I don't recall noticing any overlap in these sets, although my memory could be failing me. You needn't fear buying both. (Well, your wallet might...) The Kino set seems to be better authored. Less EE, artifacting, better transfers, etc.. It's actually quite startling how sharp some of Edison's early kinetoscope films look on the Kino set. The menu's on the Kino set are flashier, but I'd give the TFAFA set the edge for ease of navigation. However, Kino's discs are much more tightly focused thematically, while the films in the TFAFA set are almost randomly distributed across the discs.
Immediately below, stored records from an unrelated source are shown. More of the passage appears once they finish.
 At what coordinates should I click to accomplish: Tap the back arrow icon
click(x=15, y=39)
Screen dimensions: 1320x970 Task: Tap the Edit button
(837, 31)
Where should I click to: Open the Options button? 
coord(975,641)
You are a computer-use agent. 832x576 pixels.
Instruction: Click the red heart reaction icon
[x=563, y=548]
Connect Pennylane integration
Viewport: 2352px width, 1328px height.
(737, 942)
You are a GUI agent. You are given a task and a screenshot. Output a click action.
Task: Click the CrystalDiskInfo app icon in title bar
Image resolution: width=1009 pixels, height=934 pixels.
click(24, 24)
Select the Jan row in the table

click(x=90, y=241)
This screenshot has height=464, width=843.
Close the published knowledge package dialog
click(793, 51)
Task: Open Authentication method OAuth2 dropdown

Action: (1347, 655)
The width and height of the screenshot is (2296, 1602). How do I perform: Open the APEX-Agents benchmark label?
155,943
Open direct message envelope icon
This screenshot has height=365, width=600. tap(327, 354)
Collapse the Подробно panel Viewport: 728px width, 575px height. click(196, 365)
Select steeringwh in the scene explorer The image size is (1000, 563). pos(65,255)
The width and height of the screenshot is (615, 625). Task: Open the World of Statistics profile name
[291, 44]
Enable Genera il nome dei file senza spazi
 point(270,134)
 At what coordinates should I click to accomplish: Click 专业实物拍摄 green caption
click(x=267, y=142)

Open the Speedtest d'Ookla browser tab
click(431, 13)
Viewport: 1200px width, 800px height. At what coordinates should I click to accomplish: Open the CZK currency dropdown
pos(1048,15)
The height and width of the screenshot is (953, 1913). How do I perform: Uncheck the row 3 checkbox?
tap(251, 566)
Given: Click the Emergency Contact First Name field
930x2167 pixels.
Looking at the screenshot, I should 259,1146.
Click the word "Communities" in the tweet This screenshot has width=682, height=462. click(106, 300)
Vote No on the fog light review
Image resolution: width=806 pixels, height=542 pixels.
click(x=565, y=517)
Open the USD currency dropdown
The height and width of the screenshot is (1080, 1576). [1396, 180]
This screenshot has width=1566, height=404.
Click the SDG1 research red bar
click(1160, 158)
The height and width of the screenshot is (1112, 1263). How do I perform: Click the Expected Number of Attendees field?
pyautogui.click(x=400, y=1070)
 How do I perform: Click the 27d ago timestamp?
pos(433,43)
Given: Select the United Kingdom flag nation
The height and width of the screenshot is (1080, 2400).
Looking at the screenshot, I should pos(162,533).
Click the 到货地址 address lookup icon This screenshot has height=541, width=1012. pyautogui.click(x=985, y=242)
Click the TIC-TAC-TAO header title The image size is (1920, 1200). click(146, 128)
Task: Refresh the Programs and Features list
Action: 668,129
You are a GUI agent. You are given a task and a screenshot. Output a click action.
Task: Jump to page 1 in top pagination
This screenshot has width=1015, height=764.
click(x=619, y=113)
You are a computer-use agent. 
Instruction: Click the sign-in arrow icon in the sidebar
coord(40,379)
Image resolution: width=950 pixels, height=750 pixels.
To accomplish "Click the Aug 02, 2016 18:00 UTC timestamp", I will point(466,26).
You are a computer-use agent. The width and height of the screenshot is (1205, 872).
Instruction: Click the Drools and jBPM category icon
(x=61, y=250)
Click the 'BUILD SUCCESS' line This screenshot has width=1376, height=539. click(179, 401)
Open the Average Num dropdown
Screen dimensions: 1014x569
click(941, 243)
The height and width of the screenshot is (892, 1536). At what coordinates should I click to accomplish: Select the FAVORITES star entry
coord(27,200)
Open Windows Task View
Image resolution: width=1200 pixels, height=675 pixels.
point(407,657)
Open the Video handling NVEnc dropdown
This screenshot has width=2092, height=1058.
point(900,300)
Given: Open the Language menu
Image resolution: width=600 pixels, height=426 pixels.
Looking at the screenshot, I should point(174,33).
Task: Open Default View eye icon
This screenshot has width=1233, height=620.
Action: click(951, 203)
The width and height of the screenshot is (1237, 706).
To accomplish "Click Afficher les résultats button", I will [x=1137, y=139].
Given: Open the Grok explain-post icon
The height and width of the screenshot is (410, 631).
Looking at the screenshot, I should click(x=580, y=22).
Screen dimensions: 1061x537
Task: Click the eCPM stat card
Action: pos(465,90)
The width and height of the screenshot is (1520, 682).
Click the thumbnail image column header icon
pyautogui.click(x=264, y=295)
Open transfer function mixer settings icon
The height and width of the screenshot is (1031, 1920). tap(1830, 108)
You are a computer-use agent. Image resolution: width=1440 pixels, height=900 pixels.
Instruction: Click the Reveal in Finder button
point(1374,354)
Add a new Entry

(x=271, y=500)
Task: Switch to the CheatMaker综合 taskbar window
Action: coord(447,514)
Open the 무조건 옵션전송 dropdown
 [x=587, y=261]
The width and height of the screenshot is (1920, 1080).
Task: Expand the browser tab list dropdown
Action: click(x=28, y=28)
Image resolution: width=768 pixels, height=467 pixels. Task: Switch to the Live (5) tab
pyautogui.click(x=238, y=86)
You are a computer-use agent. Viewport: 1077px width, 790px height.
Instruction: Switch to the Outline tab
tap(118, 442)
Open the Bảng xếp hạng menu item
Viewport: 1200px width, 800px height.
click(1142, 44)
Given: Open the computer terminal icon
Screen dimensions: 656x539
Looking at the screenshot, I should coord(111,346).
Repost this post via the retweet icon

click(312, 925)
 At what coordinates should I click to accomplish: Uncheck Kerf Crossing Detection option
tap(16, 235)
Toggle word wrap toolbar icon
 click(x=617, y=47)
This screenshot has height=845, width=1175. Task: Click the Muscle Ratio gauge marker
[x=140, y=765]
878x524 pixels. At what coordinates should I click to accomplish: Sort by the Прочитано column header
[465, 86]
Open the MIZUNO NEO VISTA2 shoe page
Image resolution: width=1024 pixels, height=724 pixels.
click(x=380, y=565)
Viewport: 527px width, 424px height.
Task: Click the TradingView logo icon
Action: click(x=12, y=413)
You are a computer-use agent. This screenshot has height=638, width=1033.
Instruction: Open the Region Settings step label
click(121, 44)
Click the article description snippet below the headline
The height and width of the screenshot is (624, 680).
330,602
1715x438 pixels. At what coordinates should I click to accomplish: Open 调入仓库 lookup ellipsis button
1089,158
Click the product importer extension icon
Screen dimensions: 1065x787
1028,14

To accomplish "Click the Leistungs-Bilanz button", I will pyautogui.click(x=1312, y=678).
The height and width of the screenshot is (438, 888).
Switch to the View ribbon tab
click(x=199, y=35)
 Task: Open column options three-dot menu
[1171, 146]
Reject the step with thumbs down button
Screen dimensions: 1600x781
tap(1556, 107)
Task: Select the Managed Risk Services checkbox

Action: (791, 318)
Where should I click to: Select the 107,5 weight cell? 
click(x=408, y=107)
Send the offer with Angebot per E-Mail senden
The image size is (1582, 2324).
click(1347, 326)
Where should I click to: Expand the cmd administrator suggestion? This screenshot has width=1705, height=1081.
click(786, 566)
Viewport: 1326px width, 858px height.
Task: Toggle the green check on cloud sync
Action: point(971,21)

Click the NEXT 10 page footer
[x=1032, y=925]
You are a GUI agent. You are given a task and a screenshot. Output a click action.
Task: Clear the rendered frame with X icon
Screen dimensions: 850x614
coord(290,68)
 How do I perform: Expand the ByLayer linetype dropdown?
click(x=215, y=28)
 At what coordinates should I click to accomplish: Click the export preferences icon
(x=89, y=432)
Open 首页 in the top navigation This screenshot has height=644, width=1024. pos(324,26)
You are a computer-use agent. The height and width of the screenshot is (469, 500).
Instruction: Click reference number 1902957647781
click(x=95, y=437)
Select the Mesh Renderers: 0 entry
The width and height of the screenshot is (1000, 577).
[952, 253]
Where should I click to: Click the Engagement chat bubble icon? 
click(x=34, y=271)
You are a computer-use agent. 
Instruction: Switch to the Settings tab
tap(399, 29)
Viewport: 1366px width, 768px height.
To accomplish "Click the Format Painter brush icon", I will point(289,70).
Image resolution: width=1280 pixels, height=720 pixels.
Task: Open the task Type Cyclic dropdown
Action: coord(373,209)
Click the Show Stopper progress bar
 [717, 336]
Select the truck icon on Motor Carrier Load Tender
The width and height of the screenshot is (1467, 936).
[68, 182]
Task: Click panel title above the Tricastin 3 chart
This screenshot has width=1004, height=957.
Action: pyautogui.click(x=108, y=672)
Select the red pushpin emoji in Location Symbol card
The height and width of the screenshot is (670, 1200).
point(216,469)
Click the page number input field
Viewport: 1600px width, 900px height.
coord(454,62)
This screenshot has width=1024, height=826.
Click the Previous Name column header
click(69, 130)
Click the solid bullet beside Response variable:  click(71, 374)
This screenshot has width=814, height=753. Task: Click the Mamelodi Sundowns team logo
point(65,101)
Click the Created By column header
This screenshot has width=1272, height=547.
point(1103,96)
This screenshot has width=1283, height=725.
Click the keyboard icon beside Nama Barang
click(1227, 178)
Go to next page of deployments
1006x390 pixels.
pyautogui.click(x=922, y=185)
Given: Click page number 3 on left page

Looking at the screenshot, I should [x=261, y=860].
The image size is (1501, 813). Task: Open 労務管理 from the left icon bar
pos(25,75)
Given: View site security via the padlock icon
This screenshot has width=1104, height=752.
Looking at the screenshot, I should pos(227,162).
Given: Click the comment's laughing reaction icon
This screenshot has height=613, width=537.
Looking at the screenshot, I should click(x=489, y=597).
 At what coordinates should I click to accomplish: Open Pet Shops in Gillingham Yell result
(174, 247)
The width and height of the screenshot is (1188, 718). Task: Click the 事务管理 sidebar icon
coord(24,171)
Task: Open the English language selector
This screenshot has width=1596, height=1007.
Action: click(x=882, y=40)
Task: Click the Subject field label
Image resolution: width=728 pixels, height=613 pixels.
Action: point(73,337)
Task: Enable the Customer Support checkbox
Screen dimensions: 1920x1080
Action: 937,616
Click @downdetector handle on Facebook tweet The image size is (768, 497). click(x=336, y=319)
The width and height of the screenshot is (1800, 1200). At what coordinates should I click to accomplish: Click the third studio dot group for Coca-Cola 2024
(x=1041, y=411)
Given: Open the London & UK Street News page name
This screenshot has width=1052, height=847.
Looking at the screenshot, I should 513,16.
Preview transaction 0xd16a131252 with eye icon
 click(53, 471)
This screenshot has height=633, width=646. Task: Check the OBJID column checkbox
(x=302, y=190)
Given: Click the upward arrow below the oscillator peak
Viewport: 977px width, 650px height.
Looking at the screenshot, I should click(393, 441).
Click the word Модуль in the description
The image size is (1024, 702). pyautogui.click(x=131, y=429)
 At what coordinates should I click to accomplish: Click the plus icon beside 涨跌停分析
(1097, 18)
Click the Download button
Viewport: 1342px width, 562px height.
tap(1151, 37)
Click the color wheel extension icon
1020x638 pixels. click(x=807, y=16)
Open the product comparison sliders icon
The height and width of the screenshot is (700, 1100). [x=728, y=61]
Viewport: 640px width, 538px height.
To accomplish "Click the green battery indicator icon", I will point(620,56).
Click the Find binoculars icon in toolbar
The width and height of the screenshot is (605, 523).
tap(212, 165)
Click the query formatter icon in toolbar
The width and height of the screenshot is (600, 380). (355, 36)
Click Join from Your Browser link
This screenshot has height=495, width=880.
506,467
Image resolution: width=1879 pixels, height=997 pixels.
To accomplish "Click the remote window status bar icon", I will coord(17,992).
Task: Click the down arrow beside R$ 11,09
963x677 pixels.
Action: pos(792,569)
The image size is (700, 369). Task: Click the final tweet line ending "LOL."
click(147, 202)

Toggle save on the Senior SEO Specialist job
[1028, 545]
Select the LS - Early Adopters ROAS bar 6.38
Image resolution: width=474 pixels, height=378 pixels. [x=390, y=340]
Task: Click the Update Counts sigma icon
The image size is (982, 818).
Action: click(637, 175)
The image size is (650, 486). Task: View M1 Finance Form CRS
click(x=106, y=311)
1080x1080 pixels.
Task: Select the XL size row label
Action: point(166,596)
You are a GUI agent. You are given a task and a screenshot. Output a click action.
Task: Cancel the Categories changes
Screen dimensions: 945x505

As others have stated, the focus of these sets is a bit different. The Kino set focuses pretty much exclusively on the early silent film era. The TFAFA set features much broader selection of films that range from early silent shorts to amateur travelogues from the forties to experimental avant-garde films of the 60's. (and often all on the same disc!) While the Kino set is limited mostly to short films simply due to the era it covers, the TFAFA set does include some feature-length films. I have to agree that the TFAFA set does focus on more obscure titles than the Kino set. (This is not always a good thing. Some of the selections on the TFAFA set are just plain baffling. I strongly suspect some films were chosen with a pair of dice.)
The Kino set has a strong focus and is a high quality product all around. I strongly recommend it if you have any interest in early silent films. The TFAFA set is also a wonderful set simply because of how it makes a broad collection of obscure titles available for the first time. It's more of a dim-sum of american film though. It's a great set if you want to be surprised every time you pop in a disc.
Exactly, The Movies Begin and the two TFAFA sets have different focus to them. I have all three myself, and I think all three are worth owning, even though I still haven't gotten through them all. The first TFAFA set is worth owning for the very first 2-strip Technicolor film, for example.
There is zero overlap between The Movies Begin and the Treasures sets--one of the interesting points of the new set is that none of these films have ever appeared on high quality video before. If you're new to film history, I'd start with The Movies Begin, which is set up more to present the development, and then fill in with the Treasures. But all three sets are highly recommended by me at digitallyObsessed.
Between these four sets you'll have an excellent grounding in silent cinema and early film history and can tackle the surprisingly many single volume silent discs.
It should also be noted that the two Treasures sets, especially the new release, have annotation that is unequaled for collections of this magnitude. It can all be read in a handy illustrated book, or on the DVDs themselves via easy-to-use menus. Many of the shorts might be obscure, but you'll know everything about them after watching them and digesting all of the accompanying information.